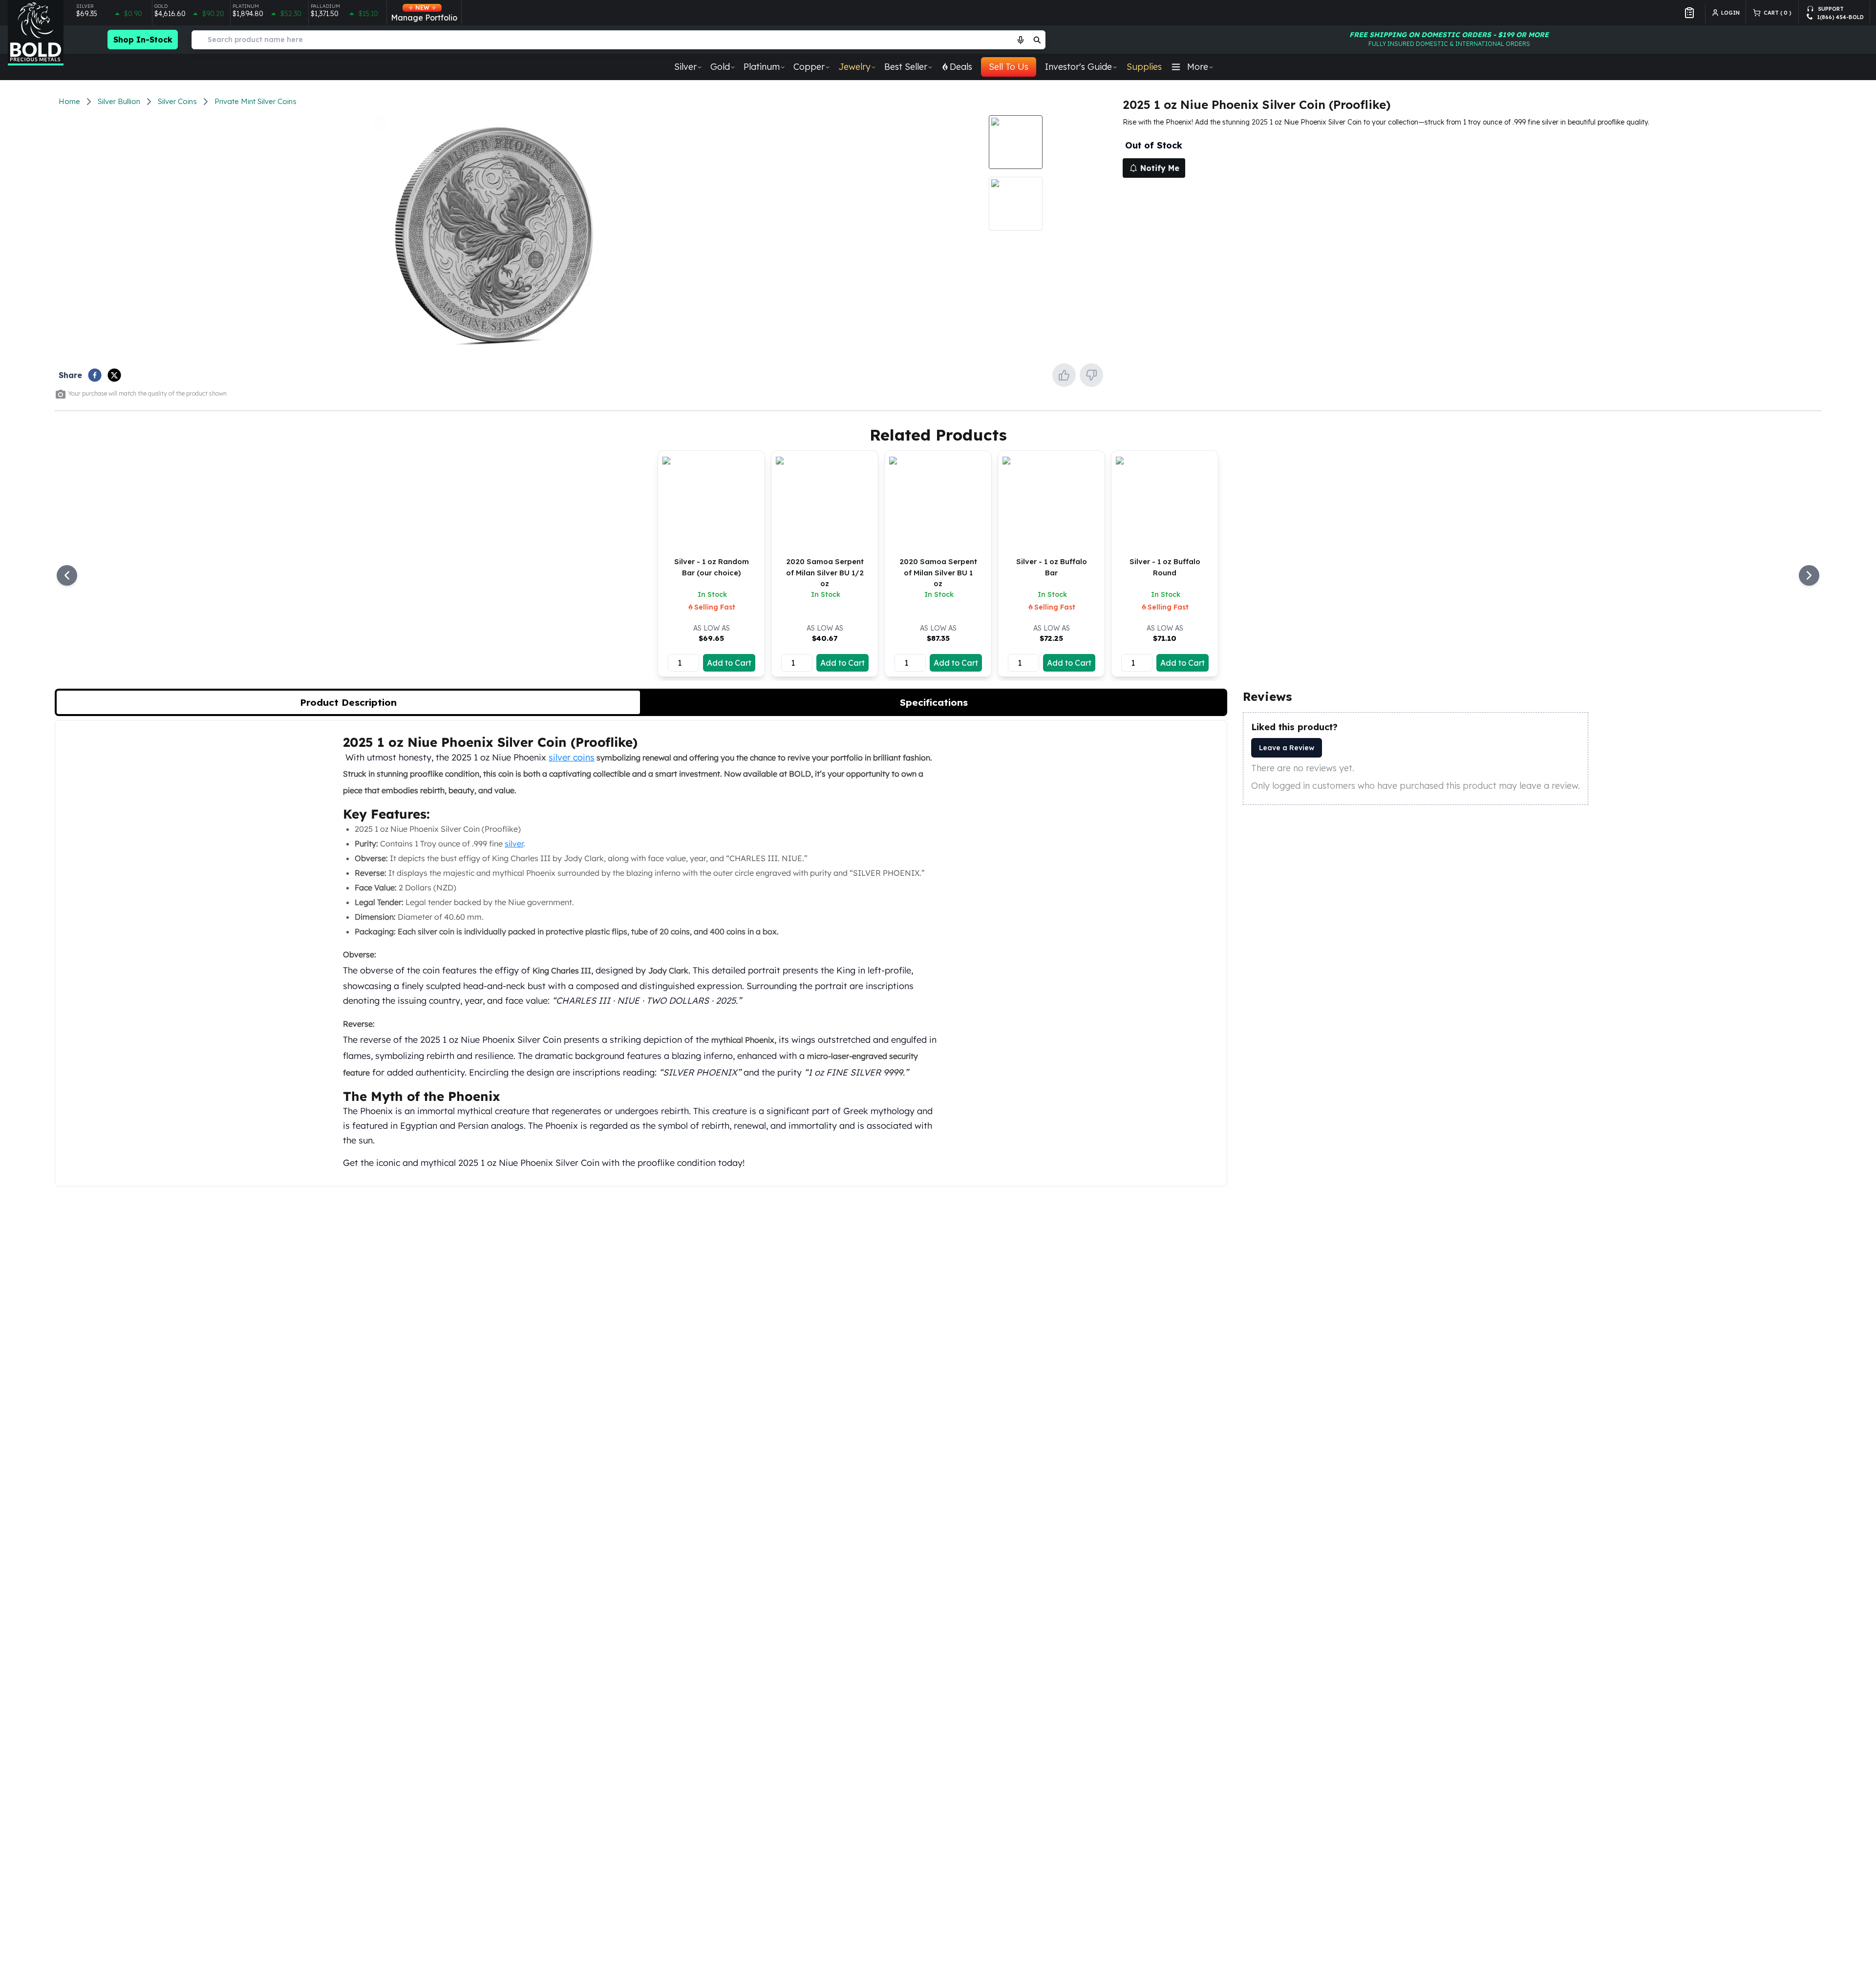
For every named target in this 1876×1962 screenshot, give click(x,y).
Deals (961, 66)
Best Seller (905, 66)
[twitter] (114, 375)
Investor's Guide (1078, 66)
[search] (1037, 39)
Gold (720, 66)
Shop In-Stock (142, 39)
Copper (809, 66)
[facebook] (95, 375)
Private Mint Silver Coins (255, 101)
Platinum (762, 66)
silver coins (572, 757)
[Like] (1064, 375)
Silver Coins (177, 101)
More (1197, 66)
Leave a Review (1286, 747)
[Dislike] (1091, 375)
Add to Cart (729, 663)
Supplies (1144, 66)
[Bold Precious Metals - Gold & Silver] (36, 32)
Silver (685, 66)
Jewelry (854, 66)
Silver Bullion (119, 101)
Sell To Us (1008, 66)
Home (69, 101)
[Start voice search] (1020, 39)
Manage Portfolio (424, 13)
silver (514, 843)
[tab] (348, 702)
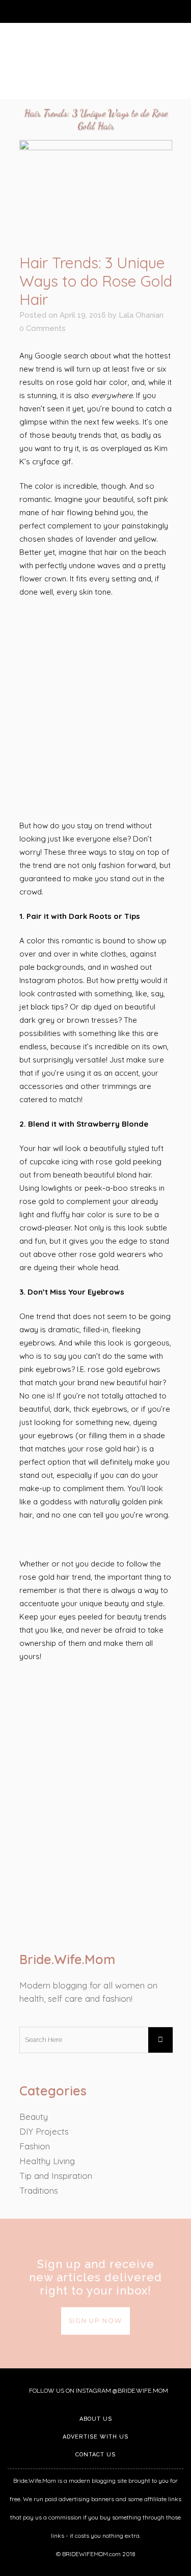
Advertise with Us (95, 2436)
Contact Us (95, 2454)
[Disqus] (95, 1803)
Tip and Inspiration (55, 2175)
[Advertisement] (95, 709)
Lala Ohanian (141, 315)
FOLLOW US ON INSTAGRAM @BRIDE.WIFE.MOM (98, 2390)
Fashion (34, 2146)
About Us (95, 2419)
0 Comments (42, 328)
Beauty (33, 2116)
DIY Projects (44, 2131)
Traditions (38, 2190)
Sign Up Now (96, 2321)
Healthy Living (47, 2160)
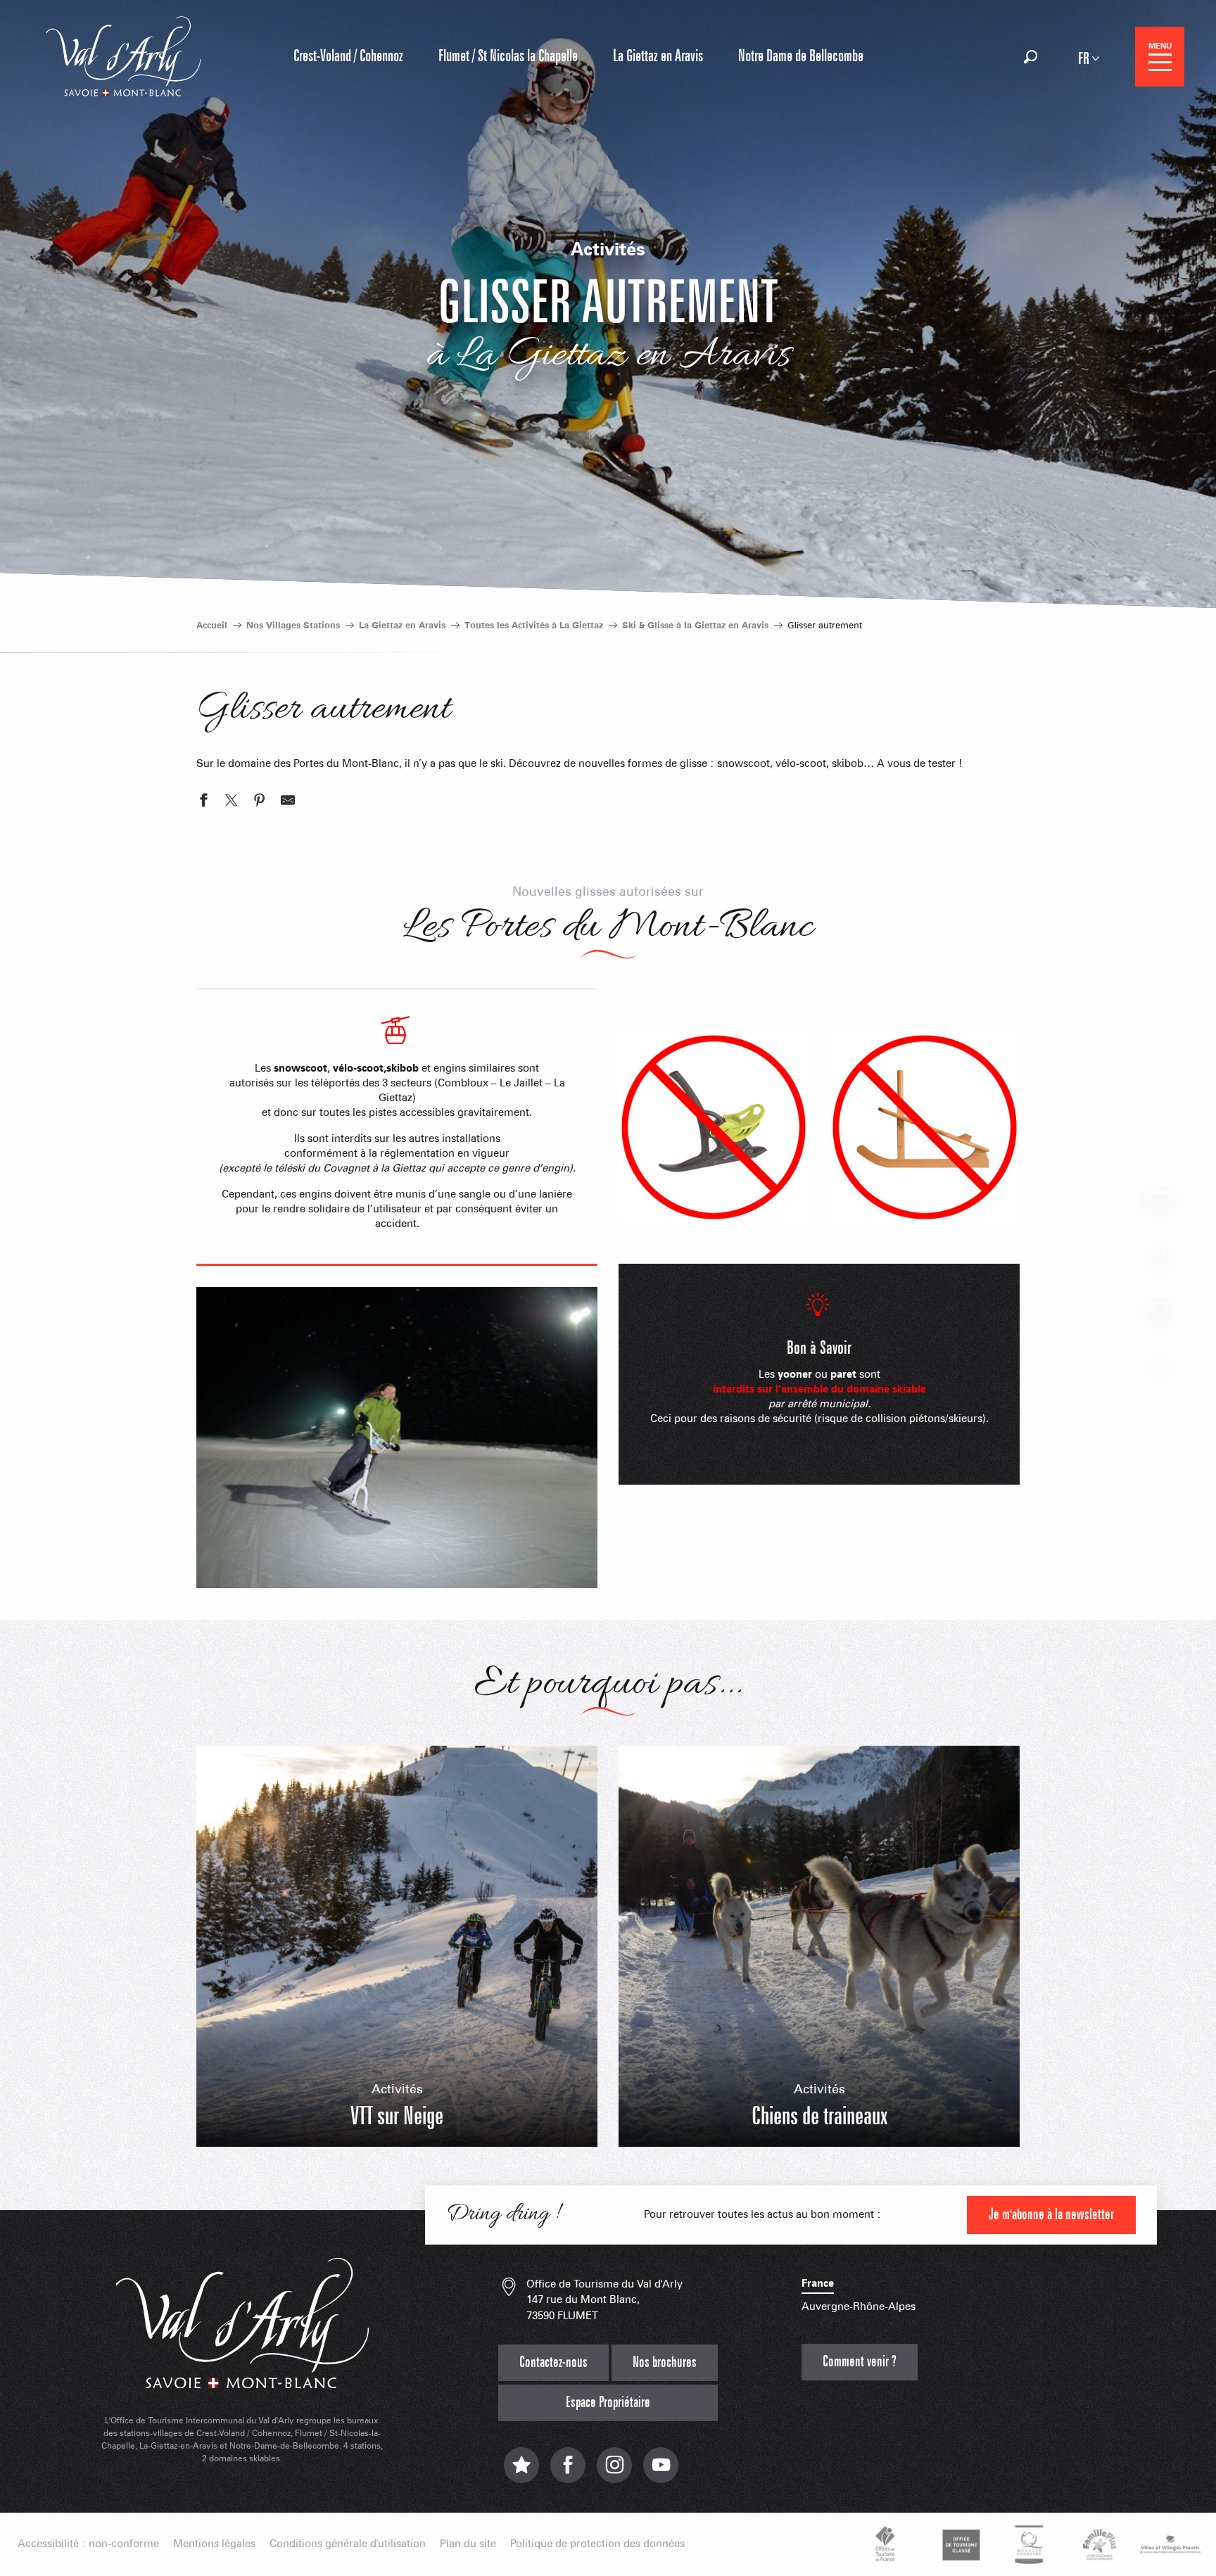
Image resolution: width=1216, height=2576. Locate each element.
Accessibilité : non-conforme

▶ TASK STATEMENT
Pictures should be left out when the records above are restated exactly.

▶ SOLUTION FOR THIS EXERCISE
For every named target in this 1876×1962 screenshot, give click(x,y).
Deals (961, 66)
Best Seller (905, 66)
[twitter] (114, 375)
Investor's Guide (1078, 66)
[search] (1037, 39)
Gold (720, 66)
Shop In-Stock (142, 39)
Copper (809, 66)
[facebook] (95, 375)
Private Mint Silver Coins (255, 101)
Platinum (762, 66)
silver coins (572, 757)
[Like] (1064, 375)
Silver Coins (177, 101)
More (1197, 66)
Leave a Review (1286, 747)
[Dislike] (1091, 375)
Add to Cart (729, 663)
Supplies (1144, 66)
[Bold Precious Metals - Gold & Silver] (36, 32)
Silver (685, 66)
Jewelry (854, 66)
Silver Bullion (119, 101)
Sell To Us (1008, 66)
Home (69, 101)
[Start voice search] (1020, 39)
Manage Portfolio (424, 13)
silver (514, 843)
[tab] (348, 702)
Advertise with Us (95, 2436)
Contact Us (95, 2454)
[Disqus] (95, 1803)
Tip and Inspiration (55, 2175)
[Advertisement] (95, 709)
Lala Ohanian (141, 315)
FOLLOW US ON INSTAGRAM @BRIDE.WIFE.MOM (98, 2390)
Fashion (34, 2146)
About Us (95, 2419)
0 Comments (42, 328)
Beauty (33, 2116)
DIY Projects (44, 2131)
Traditions (38, 2190)
Sign Up Now (96, 2321)
Healthy Living (47, 2160)
Image resolution: width=1216, height=2576. Locate each element.
Accessibilité : non-conforme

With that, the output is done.